Noch vor kurzem wurde in den hiesigen Medien von einer sagenhaften Teehausse in China berichtet, die einen fast schon an die Tulpeneuphorie von 1637 erinnerte. Und schon wieder sorgt China für eine Mega-Hausse: Jetzt ist der Bordeaux-Weinmarkt dran. Worüber ich als Wein-Liebhaber, der sich seit Jahren ausgerechnet auf dieses Segment konzentriert hat, eigentlich glücklich sein müsste. Das werden mir vermutlich jetzt einige meiner Freunde sagen. Für mich allerdings ist dieses Glück sehr zwiespältig, denn ich, der Genussmensch, muss mich wieder einmal zwischen Geldverdienen und Genießen entscheiden.

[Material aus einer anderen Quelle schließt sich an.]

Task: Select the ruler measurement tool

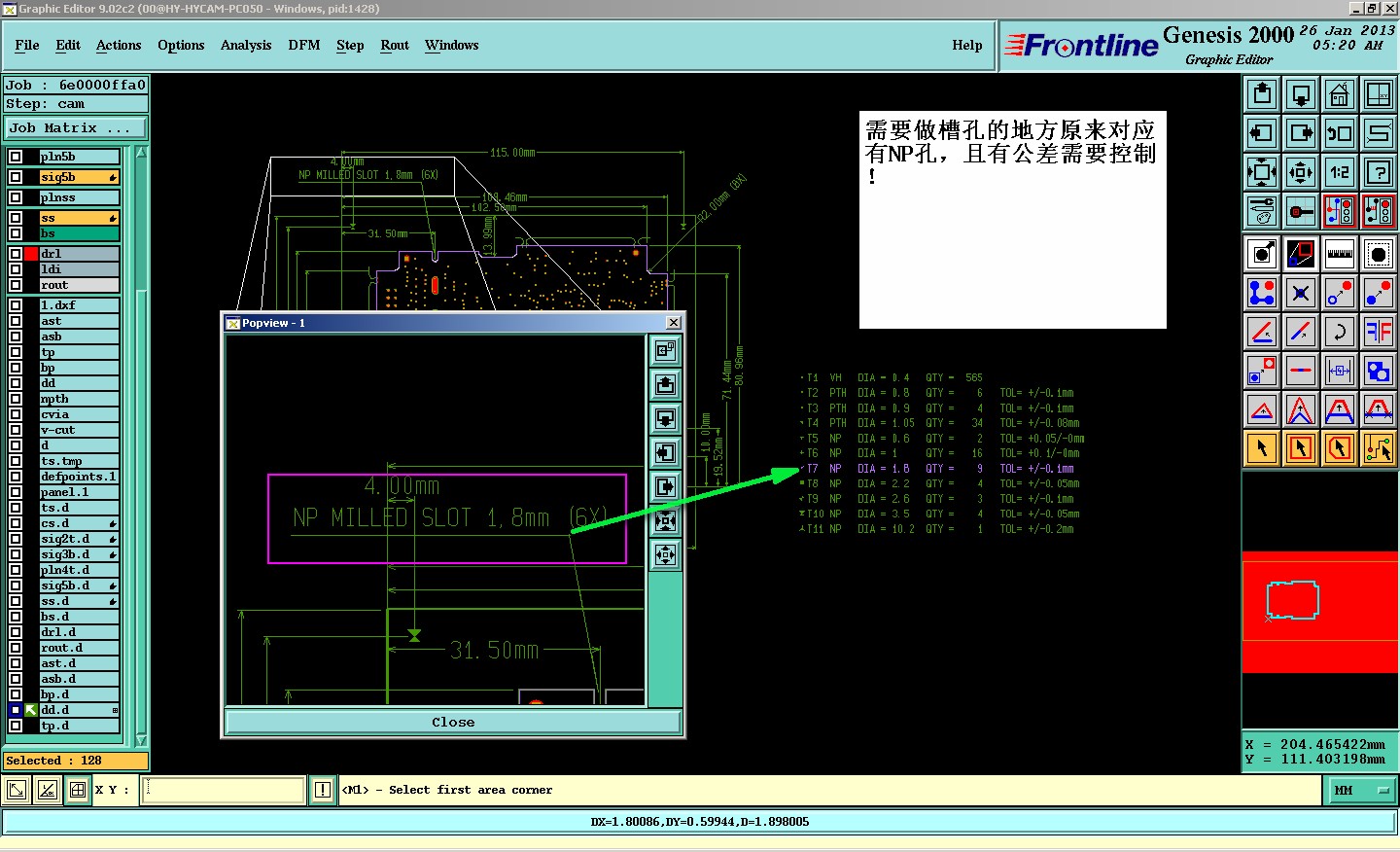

Was ist passiert? Bereits seit einigen Jahren befinden sich Weine aus Bordeaux in einem relativ stabilen Aufwärtstrend, der sich – gemessen am Live-Ex Fine Wine 100  Index* – zuletzt noch einmal deutlich verstärkt hat: In den vergangenen fünf Jahren haben sich die Preise für die besten Rotweine mehr als verdreifacht. Richtig dramatisch wurde es jedoch erst Ende Oktober, als bei einer Versteigerung des Auktionshauses Sotheby’s in Hongkong eine Flasche Chateau Lafite-Rothschild aus dem Jahre 1869 alle Rekorde brach und für mehr als 233.000 USD den Besitzer wechselte. Und zwei Kisten des gleichen Weines aus dem Jahr 2009, deren Preis vor der Auktion mit 10.000 bis 15.000 USD je Kiste taxiert wurde, fanden erst bei 68.832 USD den Zuschlag. Übrigens: Alle 284 Lots gingen ausnahmslos an asiatische Bieter.

Mehr als 1.000 USD für eine Flasche Wein bei der 2009er Subskription zu bezahlen fand ich schon vor ein paar Monaten irrwitzig, wenn nicht gar dekadent. Aber mehr als 5.000 USD? Klar, den 1869er Lafite wird man vermutlich nie öffnen, sondern als Status-Symbol irgendwo in eine Vitrine stellen. Und auch die anderen überteuren Weine werden zumindest hierzulande nur in seltenen Fällen geöffnet werden. Kein Wunder, dass sich angesichts dieses Höhenrausches allerorten Spekulanten melden, die den schnellen Dollar machen wollen. Zum Nachteil aller Weinliebhaber, die sich das rote Gold nicht mehr leisten, geschweige denn sich trauen, dasselbe die Kehle herunterlaufen zu lassen.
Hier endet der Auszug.